**Listed records:**
++++

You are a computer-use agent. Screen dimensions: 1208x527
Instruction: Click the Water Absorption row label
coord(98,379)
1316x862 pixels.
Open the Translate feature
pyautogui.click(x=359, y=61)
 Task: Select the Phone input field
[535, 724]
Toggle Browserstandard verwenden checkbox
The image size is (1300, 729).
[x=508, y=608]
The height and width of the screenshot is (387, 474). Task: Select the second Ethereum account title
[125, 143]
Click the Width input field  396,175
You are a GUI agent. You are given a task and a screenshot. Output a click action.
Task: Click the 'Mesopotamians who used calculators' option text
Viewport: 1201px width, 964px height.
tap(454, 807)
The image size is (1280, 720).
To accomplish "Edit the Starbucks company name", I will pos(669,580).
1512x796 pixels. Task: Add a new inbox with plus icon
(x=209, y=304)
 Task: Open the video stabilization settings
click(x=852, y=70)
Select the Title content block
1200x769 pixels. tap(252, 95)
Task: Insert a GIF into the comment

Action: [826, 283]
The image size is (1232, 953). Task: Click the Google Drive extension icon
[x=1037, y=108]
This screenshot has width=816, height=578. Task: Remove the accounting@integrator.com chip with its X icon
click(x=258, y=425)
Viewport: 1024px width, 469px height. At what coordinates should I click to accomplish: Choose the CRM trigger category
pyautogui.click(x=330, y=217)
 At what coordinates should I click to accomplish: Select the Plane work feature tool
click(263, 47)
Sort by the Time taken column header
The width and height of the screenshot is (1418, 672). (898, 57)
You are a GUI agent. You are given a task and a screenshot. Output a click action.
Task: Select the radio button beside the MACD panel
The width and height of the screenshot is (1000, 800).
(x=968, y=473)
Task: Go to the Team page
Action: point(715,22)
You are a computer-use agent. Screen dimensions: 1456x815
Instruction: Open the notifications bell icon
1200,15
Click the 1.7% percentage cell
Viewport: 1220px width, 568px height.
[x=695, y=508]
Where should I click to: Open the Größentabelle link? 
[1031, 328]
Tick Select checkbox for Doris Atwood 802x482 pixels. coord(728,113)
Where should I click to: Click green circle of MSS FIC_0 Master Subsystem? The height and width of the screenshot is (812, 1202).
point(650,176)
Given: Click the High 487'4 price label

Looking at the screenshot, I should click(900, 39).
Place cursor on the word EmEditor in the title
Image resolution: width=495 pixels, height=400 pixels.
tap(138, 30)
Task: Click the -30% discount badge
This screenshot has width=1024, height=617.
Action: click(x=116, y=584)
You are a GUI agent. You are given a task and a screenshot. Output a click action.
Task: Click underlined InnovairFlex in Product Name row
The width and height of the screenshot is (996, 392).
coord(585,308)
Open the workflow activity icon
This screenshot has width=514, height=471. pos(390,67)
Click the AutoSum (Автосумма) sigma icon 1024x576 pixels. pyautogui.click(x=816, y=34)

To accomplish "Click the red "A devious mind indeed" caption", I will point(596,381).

++++

**What needs to be done:**
Retype the listing word for word, starting at the line that contains "Tick Select checkbox" and ending at the final line of the listing.

**Full output:**
Tick Select checkbox for Doris Atwood 802x482 pixels. coord(728,113)
Where should I click to: Click green circle of MSS FIC_0 Master Subsystem? The height and width of the screenshot is (812, 1202).
point(650,176)
Given: Click the High 487'4 price label

Looking at the screenshot, I should click(900, 39).
Place cursor on the word EmEditor in the title
Image resolution: width=495 pixels, height=400 pixels.
tap(138, 30)
Task: Click the -30% discount badge
This screenshot has width=1024, height=617.
Action: click(x=116, y=584)
You are a GUI agent. You are given a task and a screenshot. Output a click action.
Task: Click underlined InnovairFlex in Product Name row
The width and height of the screenshot is (996, 392).
coord(585,308)
Open the workflow activity icon
This screenshot has width=514, height=471. pos(390,67)
Click the AutoSum (Автосумма) sigma icon 1024x576 pixels. pyautogui.click(x=816, y=34)

To accomplish "Click the red "A devious mind indeed" caption", I will point(596,381).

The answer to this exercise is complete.